**YOUR OBJECTIVE**
Copy out every one of the items below word for word, leaving nothing out and changing nothing.

Records for finding displayed items:
:::
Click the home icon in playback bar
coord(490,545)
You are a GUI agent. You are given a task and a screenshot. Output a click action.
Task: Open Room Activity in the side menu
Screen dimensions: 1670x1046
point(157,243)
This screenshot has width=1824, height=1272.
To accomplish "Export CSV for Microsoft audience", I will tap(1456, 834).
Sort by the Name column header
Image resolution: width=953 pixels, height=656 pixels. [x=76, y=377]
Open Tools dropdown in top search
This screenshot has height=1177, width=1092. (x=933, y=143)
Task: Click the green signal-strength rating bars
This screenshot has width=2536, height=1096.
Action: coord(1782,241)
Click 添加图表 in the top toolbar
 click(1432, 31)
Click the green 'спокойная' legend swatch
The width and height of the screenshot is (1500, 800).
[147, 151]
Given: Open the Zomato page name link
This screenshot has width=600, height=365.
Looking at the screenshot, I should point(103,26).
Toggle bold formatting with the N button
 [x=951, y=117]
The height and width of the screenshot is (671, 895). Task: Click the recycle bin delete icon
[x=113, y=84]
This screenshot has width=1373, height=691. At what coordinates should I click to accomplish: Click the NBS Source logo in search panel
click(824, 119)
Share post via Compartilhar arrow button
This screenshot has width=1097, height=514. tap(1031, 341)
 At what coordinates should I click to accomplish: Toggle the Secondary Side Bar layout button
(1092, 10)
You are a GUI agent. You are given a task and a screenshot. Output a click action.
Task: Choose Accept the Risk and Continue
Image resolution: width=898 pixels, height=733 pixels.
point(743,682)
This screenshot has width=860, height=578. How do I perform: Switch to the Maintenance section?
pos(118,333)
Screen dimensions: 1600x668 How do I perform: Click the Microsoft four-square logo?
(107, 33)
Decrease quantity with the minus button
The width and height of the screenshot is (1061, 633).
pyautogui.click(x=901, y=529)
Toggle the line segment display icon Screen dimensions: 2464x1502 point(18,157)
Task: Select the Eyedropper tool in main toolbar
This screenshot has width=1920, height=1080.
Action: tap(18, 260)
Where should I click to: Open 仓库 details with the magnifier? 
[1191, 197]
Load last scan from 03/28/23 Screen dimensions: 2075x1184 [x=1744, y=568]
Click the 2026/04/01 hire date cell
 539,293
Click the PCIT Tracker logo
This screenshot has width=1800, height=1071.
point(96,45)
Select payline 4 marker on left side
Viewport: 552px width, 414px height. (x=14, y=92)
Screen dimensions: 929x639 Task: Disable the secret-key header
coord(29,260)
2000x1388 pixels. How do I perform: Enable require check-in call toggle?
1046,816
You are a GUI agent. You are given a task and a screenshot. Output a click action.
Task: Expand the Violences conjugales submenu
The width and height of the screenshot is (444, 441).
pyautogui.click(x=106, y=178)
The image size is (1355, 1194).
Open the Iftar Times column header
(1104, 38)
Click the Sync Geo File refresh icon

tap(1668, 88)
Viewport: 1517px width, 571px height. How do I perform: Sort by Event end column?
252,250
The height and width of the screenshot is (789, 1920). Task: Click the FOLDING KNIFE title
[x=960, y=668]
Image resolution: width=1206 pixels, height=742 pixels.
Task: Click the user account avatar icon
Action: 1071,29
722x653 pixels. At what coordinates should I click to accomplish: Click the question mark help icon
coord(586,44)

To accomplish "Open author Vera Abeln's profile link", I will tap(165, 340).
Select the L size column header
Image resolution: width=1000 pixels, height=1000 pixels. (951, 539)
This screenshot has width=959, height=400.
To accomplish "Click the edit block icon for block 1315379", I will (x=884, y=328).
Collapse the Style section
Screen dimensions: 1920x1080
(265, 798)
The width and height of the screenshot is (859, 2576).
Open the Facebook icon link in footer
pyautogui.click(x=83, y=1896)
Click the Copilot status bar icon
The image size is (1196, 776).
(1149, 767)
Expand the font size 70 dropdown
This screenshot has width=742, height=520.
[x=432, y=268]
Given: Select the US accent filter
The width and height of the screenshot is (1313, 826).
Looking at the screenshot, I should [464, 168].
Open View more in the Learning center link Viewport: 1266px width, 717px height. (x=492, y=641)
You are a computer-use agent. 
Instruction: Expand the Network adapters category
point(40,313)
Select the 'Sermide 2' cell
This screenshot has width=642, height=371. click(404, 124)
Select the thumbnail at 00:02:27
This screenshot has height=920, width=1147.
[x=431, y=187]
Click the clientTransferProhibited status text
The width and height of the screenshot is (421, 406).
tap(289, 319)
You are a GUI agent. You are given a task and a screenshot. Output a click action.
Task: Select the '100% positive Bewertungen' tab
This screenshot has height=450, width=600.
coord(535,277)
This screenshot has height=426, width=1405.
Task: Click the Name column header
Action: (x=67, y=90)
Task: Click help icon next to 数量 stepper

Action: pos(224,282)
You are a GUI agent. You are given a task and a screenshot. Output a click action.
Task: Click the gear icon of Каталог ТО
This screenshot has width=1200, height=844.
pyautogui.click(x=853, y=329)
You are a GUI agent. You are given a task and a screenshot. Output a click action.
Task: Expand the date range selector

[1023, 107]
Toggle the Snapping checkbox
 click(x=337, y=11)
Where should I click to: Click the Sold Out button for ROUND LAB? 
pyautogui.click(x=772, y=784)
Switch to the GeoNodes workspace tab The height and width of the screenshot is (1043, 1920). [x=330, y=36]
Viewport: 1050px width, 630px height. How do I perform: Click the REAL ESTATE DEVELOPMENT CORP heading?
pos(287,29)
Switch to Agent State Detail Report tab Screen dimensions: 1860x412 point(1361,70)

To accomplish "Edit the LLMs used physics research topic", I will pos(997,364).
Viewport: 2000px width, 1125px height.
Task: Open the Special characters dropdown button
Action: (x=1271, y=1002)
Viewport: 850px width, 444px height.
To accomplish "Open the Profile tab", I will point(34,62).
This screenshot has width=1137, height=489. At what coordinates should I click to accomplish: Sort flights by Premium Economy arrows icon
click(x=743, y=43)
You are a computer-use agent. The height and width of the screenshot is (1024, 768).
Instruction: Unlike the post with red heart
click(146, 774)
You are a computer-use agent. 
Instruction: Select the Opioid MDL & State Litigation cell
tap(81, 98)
:::
**SOLUTION FOR THIS TASK**
Click the home icon in playback bar
coord(490,545)
You are a GUI agent. You are given a task and a screenshot. Output a click action.
Task: Open Room Activity in the side menu
Screen dimensions: 1670x1046
point(157,243)
This screenshot has width=1824, height=1272.
To accomplish "Export CSV for Microsoft audience", I will tap(1456, 834).
Sort by the Name column header
Image resolution: width=953 pixels, height=656 pixels. [x=76, y=377]
Open Tools dropdown in top search
This screenshot has height=1177, width=1092. (x=933, y=143)
Task: Click the green signal-strength rating bars
This screenshot has width=2536, height=1096.
Action: coord(1782,241)
Click 添加图表 in the top toolbar
 click(1432, 31)
Click the green 'спокойная' legend swatch
The width and height of the screenshot is (1500, 800).
[147, 151]
Given: Open the Zomato page name link
This screenshot has width=600, height=365.
Looking at the screenshot, I should point(103,26).
Toggle bold formatting with the N button
 [x=951, y=117]
The height and width of the screenshot is (671, 895). Task: Click the recycle bin delete icon
[x=113, y=84]
This screenshot has width=1373, height=691. At what coordinates should I click to accomplish: Click the NBS Source logo in search panel
click(824, 119)
Share post via Compartilhar arrow button
This screenshot has width=1097, height=514. tap(1031, 341)
 At what coordinates should I click to accomplish: Toggle the Secondary Side Bar layout button
(1092, 10)
You are a GUI agent. You are given a task and a screenshot. Output a click action.
Task: Choose Accept the Risk and Continue
Image resolution: width=898 pixels, height=733 pixels.
point(743,682)
This screenshot has width=860, height=578. How do I perform: Switch to the Maintenance section?
pos(118,333)
Screen dimensions: 1600x668 How do I perform: Click the Microsoft four-square logo?
(107, 33)
Decrease quantity with the minus button
The width and height of the screenshot is (1061, 633).
pyautogui.click(x=901, y=529)
Toggle the line segment display icon Screen dimensions: 2464x1502 point(18,157)
Task: Select the Eyedropper tool in main toolbar
This screenshot has width=1920, height=1080.
Action: tap(18, 260)
Where should I click to: Open 仓库 details with the magnifier? 
[1191, 197]
Load last scan from 03/28/23 Screen dimensions: 2075x1184 [x=1744, y=568]
Click the 2026/04/01 hire date cell
 539,293
Click the PCIT Tracker logo
This screenshot has width=1800, height=1071.
point(96,45)
Select payline 4 marker on left side
Viewport: 552px width, 414px height. (x=14, y=92)
Screen dimensions: 929x639 Task: Disable the secret-key header
coord(29,260)
2000x1388 pixels. How do I perform: Enable require check-in call toggle?
1046,816
You are a GUI agent. You are given a task and a screenshot. Output a click action.
Task: Expand the Violences conjugales submenu
The width and height of the screenshot is (444, 441).
pyautogui.click(x=106, y=178)
The image size is (1355, 1194).
Open the Iftar Times column header
(1104, 38)
Click the Sync Geo File refresh icon

tap(1668, 88)
Viewport: 1517px width, 571px height. How do I perform: Sort by Event end column?
252,250
The height and width of the screenshot is (789, 1920). Task: Click the FOLDING KNIFE title
[x=960, y=668]
Image resolution: width=1206 pixels, height=742 pixels.
Task: Click the user account avatar icon
Action: 1071,29
722x653 pixels. At what coordinates should I click to accomplish: Click the question mark help icon
coord(586,44)

To accomplish "Open author Vera Abeln's profile link", I will tap(165, 340).
Select the L size column header
Image resolution: width=1000 pixels, height=1000 pixels. (951, 539)
This screenshot has width=959, height=400.
To accomplish "Click the edit block icon for block 1315379", I will (x=884, y=328).
Collapse the Style section
Screen dimensions: 1920x1080
(265, 798)
The width and height of the screenshot is (859, 2576).
Open the Facebook icon link in footer
pyautogui.click(x=83, y=1896)
Click the Copilot status bar icon
The image size is (1196, 776).
(1149, 767)
Expand the font size 70 dropdown
This screenshot has width=742, height=520.
[x=432, y=268]
Given: Select the US accent filter
The width and height of the screenshot is (1313, 826).
Looking at the screenshot, I should [464, 168].
Open View more in the Learning center link Viewport: 1266px width, 717px height. (x=492, y=641)
You are a computer-use agent. 
Instruction: Expand the Network adapters category
point(40,313)
Select the 'Sermide 2' cell
This screenshot has width=642, height=371. click(404, 124)
Select the thumbnail at 00:02:27
This screenshot has height=920, width=1147.
[x=431, y=187]
Click the clientTransferProhibited status text
The width and height of the screenshot is (421, 406).
tap(289, 319)
You are a GUI agent. You are given a task and a screenshot. Output a click action.
Task: Select the '100% positive Bewertungen' tab
This screenshot has height=450, width=600.
coord(535,277)
This screenshot has height=426, width=1405.
Task: Click the Name column header
Action: (x=67, y=90)
Task: Click help icon next to 数量 stepper

Action: pos(224,282)
You are a GUI agent. You are given a task and a screenshot. Output a click action.
Task: Click the gear icon of Каталог ТО
This screenshot has width=1200, height=844.
pyautogui.click(x=853, y=329)
You are a GUI agent. You are given a task and a screenshot. Output a click action.
Task: Expand the date range selector

[1023, 107]
Toggle the Snapping checkbox
 click(x=337, y=11)
Where should I click to: Click the Sold Out button for ROUND LAB? 
pyautogui.click(x=772, y=784)
Switch to the GeoNodes workspace tab The height and width of the screenshot is (1043, 1920). [x=330, y=36]
Viewport: 1050px width, 630px height. How do I perform: Click the REAL ESTATE DEVELOPMENT CORP heading?
pos(287,29)
Switch to Agent State Detail Report tab Screen dimensions: 1860x412 point(1361,70)

To accomplish "Edit the LLMs used physics research topic", I will pos(997,364).
Viewport: 2000px width, 1125px height.
Task: Open the Special characters dropdown button
Action: (x=1271, y=1002)
Viewport: 850px width, 444px height.
To accomplish "Open the Profile tab", I will point(34,62).
This screenshot has width=1137, height=489. At what coordinates should I click to accomplish: Sort flights by Premium Economy arrows icon
click(x=743, y=43)
You are a computer-use agent. The height and width of the screenshot is (1024, 768).
Instruction: Unlike the post with red heart
click(146, 774)
You are a computer-use agent. 
Instruction: Select the Opioid MDL & State Litigation cell
tap(81, 98)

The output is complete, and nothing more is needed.